#### Provided text
Isn’t it just like the enemy to take something that is true and twist it? It was true, I did leave some leaves on the ground. What was also true is that I had 16 bags of leaves by the road.
Sometimes we still have metaphorical leaves on the ground of our lives, Sweet Friends. Leaves that remind us we aren’t perfect and don’t have it together as much as we’d like. Leaves that remind us that we are in need of a Savior, but let the exhaustion and ache and loneliness that you feel remind you that you don’t have as many leaves on the ground as you did when you started. I had 16 bags of proof that I was farther ahead than I was when I started, so I gave myself permission to put down my rake and go inside to start cooking for Thanksgiving.
The next day at Thanksgiving lunch my brother offered for him and my 13 year-old nephew to come over the following day and help me bag up what was left, to which I joyfully accepted. He didn’t have a snarky thing to say, instead he offered to be a solution. As we bagged up what would be another 16 bags of leaves, I told him about the lie I heard the enemy whisper to my heart. He told me that he has heard that Means Man voice as well, but he told me that when he heard it it encouraged him to keep pushing forward in his recovery all those years ago. As he raked and bagged leaves, navigating Willa’s poop, from his wheelchair, I again marveled at his servant’s heart and the testimony of perseverance he has to share with the world.
When we were done I knew I would have to rake again before the season was over. In fact, I just bagged another 6 bags from my front yard two days ago and the backyard is still waiting for it’s second go ‘round. I knew I would have to do it again, but I stood looking at the 32 bags of leaves and two of my men who came to help me make quicker work of my mess of leaves and something in my heart slid into place.

#### Given information

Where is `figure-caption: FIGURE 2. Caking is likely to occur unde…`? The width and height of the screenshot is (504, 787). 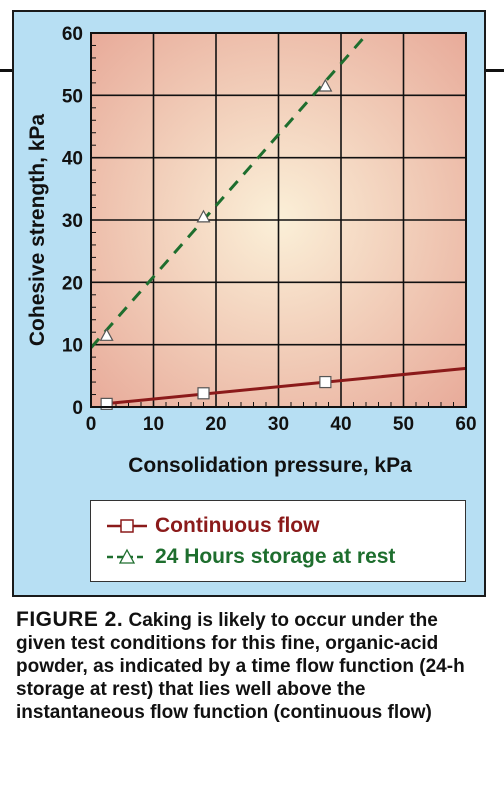 figure-caption: FIGURE 2. Caking is likely to occur unde… is located at coordinates (254, 666).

#### Task instructions
• a. Please repeat the leaf-raking text word for word, everything from "Isn’t it just" down to "cooking for Thanksgiving.".
• b. Answer these questions from the leaf-raking text:
(i) How many bags of leaves were by the road before the narrator went inside to start cooking for Thanksgiving?
(ii) Who did the brother offer to bring along to help bag the remaining leaves?
(iii) How many bags of leaves were bagged from the front yard two days ago?

#### Responses to the exercise
• a.
Isn’t it just like the enemy to take something that is true and twist it? It was true, I did leave some leaves on the ground. What was also true is that I had 16 bags of leaves by the road.
Sometimes we still have metaphorical leaves on the ground of our lives, Sweet Friends. Leaves that remind us we aren’t perfect and don’t have it together as much as we’d like. Leaves that remind us that we are in need of a Savior, but let the exhaustion and ache and loneliness that you feel remind you that you don’t have as many leaves on the ground as you did when you started. I had 16 bags of proof that I was farther ahead than I was when I started, so I gave myself permission to put down my rake and go inside to start cooking for Thanksgiving.

• b.
(i) 16 bags
(ii) The narrator's 13 year-old nephew
(iii) 6 bags